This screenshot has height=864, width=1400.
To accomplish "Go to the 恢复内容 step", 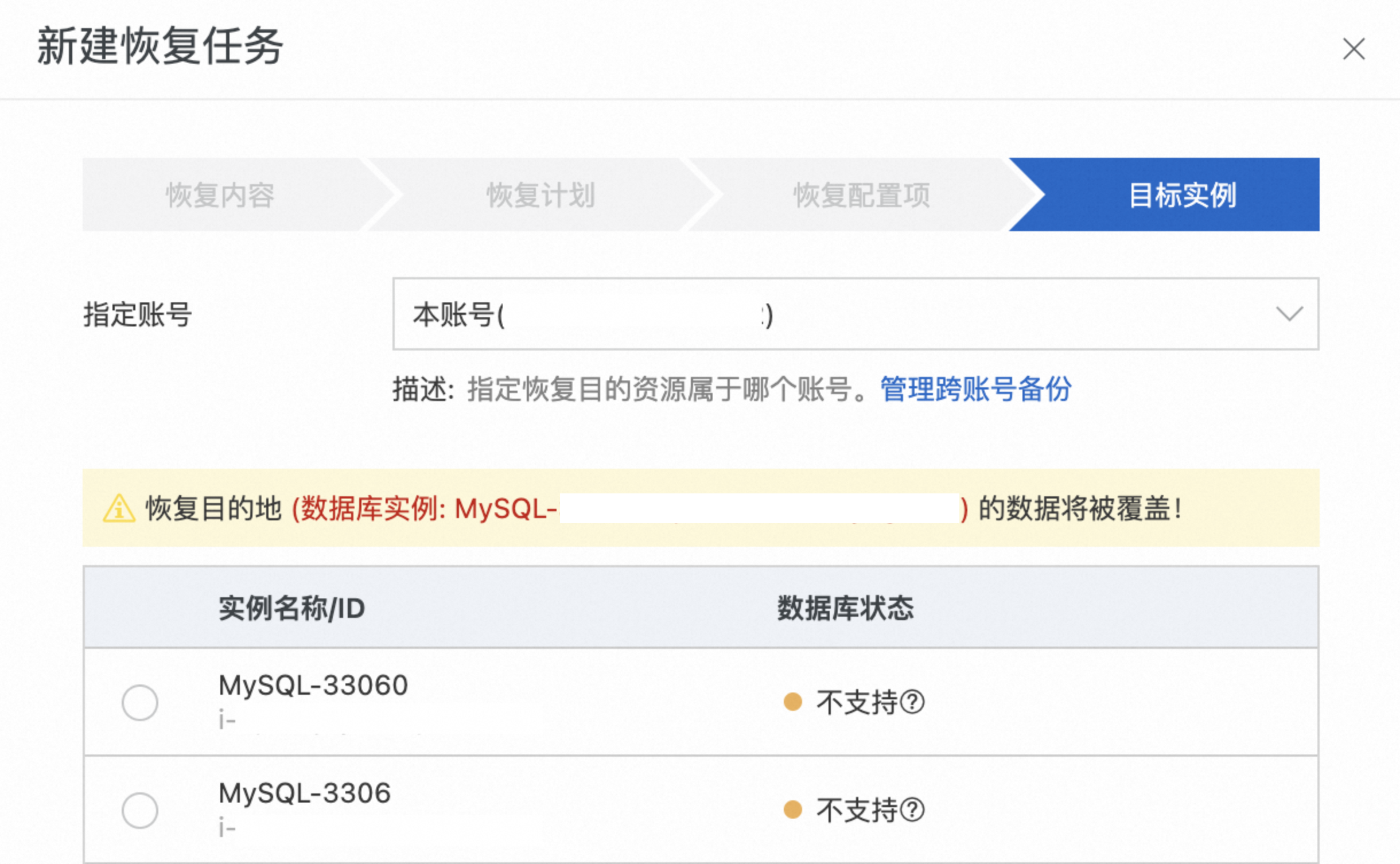I will click(x=220, y=195).
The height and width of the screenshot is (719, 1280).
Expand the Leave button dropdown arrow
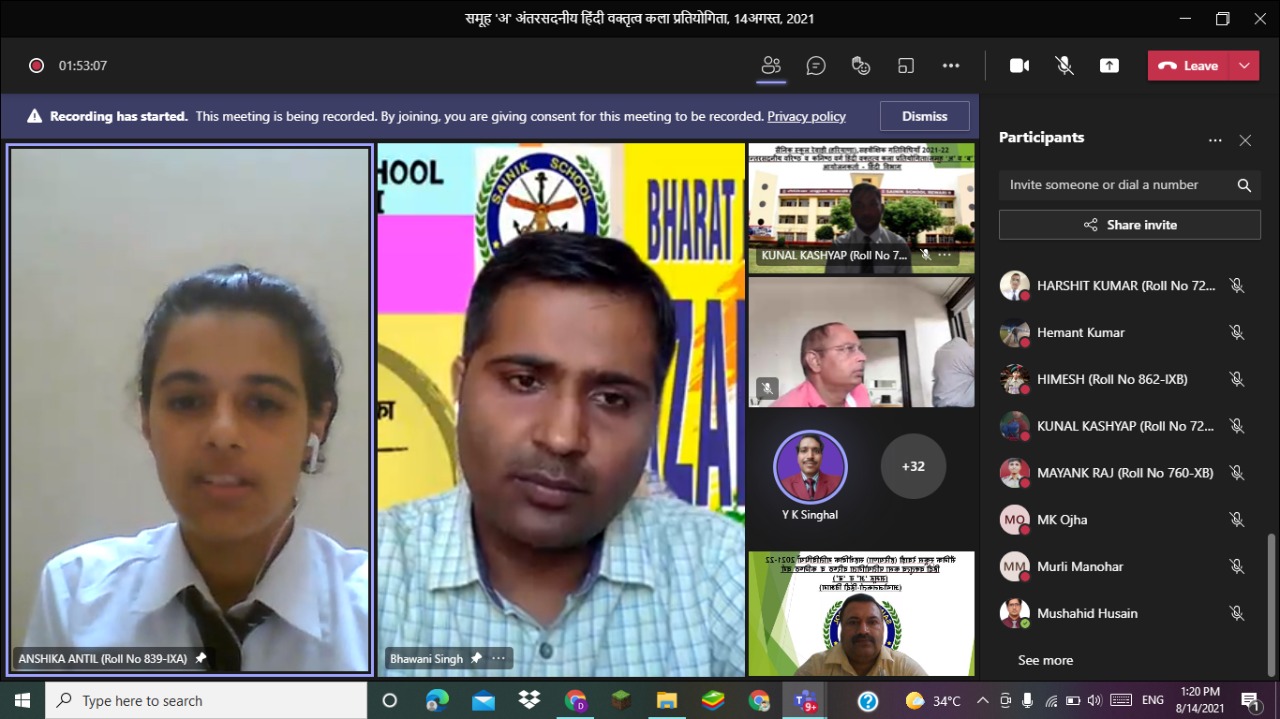(x=1244, y=66)
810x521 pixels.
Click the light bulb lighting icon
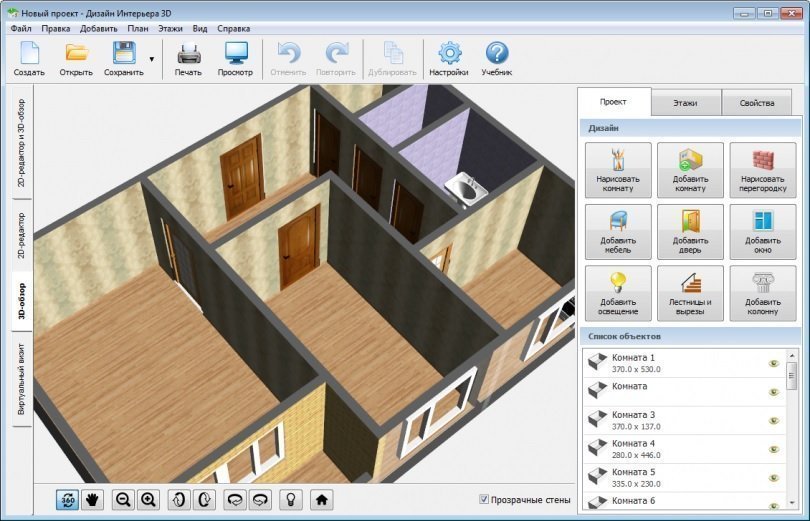[x=291, y=499]
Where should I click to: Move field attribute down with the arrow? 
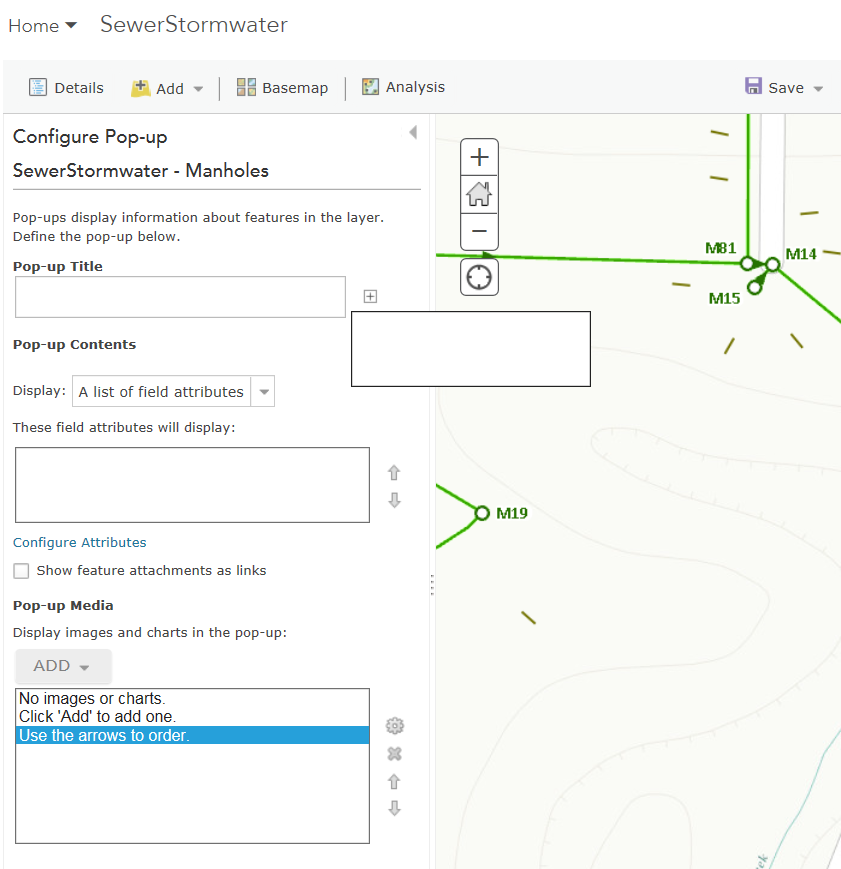pyautogui.click(x=394, y=500)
○ ○ ○ ○ ○ ○ ○
Given instruction: Copy the records word for word from the line containing "Where should I" through the end of the records, leaving out the pictures.

Exercise output:
Where should I click to: Move field attribute down with the arrow? 
pyautogui.click(x=394, y=500)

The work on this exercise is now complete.